▶ [Material shown]:

━━━━━━━━━━

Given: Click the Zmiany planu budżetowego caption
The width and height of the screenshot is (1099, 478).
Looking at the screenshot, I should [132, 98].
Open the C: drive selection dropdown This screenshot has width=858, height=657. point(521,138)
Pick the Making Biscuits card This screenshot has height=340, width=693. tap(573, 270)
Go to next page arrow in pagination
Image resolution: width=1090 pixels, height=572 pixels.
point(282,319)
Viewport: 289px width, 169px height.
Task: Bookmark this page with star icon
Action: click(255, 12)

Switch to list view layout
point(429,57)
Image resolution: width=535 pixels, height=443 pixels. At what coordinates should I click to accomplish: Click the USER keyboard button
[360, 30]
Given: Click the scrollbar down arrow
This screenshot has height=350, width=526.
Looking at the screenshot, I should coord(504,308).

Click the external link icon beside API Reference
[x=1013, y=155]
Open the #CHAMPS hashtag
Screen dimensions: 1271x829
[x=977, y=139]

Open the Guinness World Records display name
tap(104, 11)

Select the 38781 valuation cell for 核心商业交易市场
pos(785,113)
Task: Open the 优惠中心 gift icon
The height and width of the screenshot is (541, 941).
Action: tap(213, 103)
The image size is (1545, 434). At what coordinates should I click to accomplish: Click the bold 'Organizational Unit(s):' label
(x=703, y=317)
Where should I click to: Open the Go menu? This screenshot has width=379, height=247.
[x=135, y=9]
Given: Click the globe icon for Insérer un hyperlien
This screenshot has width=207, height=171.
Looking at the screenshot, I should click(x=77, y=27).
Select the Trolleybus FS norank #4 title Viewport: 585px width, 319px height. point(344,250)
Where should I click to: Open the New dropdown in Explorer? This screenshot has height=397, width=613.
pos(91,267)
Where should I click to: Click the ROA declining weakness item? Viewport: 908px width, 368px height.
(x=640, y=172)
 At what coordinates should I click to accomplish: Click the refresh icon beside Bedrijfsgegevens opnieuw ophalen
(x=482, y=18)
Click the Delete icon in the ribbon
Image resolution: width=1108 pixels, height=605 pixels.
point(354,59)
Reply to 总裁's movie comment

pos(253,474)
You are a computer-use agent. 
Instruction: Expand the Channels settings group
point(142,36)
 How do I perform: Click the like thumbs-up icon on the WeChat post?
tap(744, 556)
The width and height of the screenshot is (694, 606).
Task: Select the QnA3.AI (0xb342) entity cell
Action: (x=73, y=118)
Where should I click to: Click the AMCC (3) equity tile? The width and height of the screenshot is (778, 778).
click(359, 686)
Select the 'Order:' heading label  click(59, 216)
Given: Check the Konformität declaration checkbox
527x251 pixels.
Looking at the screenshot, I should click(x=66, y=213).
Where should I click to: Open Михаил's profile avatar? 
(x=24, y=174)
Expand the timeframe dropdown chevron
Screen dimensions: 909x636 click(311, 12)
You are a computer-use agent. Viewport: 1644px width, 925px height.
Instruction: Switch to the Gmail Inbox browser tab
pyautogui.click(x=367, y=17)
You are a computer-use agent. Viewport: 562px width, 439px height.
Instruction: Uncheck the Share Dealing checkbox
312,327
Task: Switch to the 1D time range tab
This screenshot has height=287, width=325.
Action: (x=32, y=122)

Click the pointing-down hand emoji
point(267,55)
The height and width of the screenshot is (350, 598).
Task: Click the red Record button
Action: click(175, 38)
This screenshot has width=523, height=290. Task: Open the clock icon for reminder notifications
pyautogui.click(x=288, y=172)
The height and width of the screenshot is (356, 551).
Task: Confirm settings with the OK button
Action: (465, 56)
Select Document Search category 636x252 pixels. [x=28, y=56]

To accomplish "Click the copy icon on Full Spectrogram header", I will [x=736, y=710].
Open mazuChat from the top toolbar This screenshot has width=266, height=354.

━━━━━━━━━━

▶ [To do]:
Each line of the listing should be printed again, exactly.

▶ [Written solution]:
Given: Click the Zmiany planu budżetowego caption
The width and height of the screenshot is (1099, 478).
Looking at the screenshot, I should [132, 98].
Open the C: drive selection dropdown This screenshot has width=858, height=657. point(521,138)
Pick the Making Biscuits card This screenshot has height=340, width=693. tap(573, 270)
Go to next page arrow in pagination
Image resolution: width=1090 pixels, height=572 pixels.
point(282,319)
Viewport: 289px width, 169px height.
Task: Bookmark this page with star icon
Action: click(255, 12)

Switch to list view layout
point(429,57)
Image resolution: width=535 pixels, height=443 pixels. At what coordinates should I click to accomplish: Click the USER keyboard button
[360, 30]
Given: Click the scrollbar down arrow
This screenshot has height=350, width=526.
Looking at the screenshot, I should coord(504,308).

Click the external link icon beside API Reference
[x=1013, y=155]
Open the #CHAMPS hashtag
Screen dimensions: 1271x829
[x=977, y=139]

Open the Guinness World Records display name
tap(104, 11)

Select the 38781 valuation cell for 核心商业交易市场
pos(785,113)
Task: Open the 优惠中心 gift icon
The height and width of the screenshot is (541, 941).
Action: tap(213, 103)
The image size is (1545, 434). At what coordinates should I click to accomplish: Click the bold 'Organizational Unit(s):' label
(x=703, y=317)
Where should I click to: Open the Go menu? This screenshot has width=379, height=247.
[x=135, y=9]
Given: Click the globe icon for Insérer un hyperlien
This screenshot has width=207, height=171.
Looking at the screenshot, I should click(x=77, y=27).
Select the Trolleybus FS norank #4 title Viewport: 585px width, 319px height. point(344,250)
Where should I click to: Open the New dropdown in Explorer? This screenshot has height=397, width=613.
pos(91,267)
Where should I click to: Click the ROA declining weakness item? Viewport: 908px width, 368px height.
(x=640, y=172)
 At what coordinates should I click to accomplish: Click the refresh icon beside Bedrijfsgegevens opnieuw ophalen
(x=482, y=18)
Click the Delete icon in the ribbon
Image resolution: width=1108 pixels, height=605 pixels.
point(354,59)
Reply to 总裁's movie comment

pos(253,474)
You are a computer-use agent. 
Instruction: Expand the Channels settings group
point(142,36)
 How do I perform: Click the like thumbs-up icon on the WeChat post?
tap(744, 556)
The width and height of the screenshot is (694, 606).
Task: Select the QnA3.AI (0xb342) entity cell
Action: (x=73, y=118)
Where should I click to: Click the AMCC (3) equity tile? The width and height of the screenshot is (778, 778).
click(359, 686)
Select the 'Order:' heading label  click(59, 216)
Given: Check the Konformität declaration checkbox
527x251 pixels.
Looking at the screenshot, I should click(x=66, y=213).
Where should I click to: Open Михаил's profile avatar? 
(x=24, y=174)
Expand the timeframe dropdown chevron
Screen dimensions: 909x636 click(311, 12)
You are a computer-use agent. Viewport: 1644px width, 925px height.
Instruction: Switch to the Gmail Inbox browser tab
pyautogui.click(x=367, y=17)
You are a computer-use agent. Viewport: 562px width, 439px height.
Instruction: Uncheck the Share Dealing checkbox
312,327
Task: Switch to the 1D time range tab
This screenshot has height=287, width=325.
Action: (x=32, y=122)

Click the pointing-down hand emoji
point(267,55)
The height and width of the screenshot is (350, 598).
Task: Click the red Record button
Action: click(175, 38)
This screenshot has width=523, height=290. Task: Open the clock icon for reminder notifications
pyautogui.click(x=288, y=172)
The height and width of the screenshot is (356, 551).
Task: Confirm settings with the OK button
Action: (465, 56)
Select Document Search category 636x252 pixels. [x=28, y=56]

To accomplish "Click the copy icon on Full Spectrogram header", I will [x=736, y=710].
Open mazuChat from the top toolbar This screenshot has width=266, height=354.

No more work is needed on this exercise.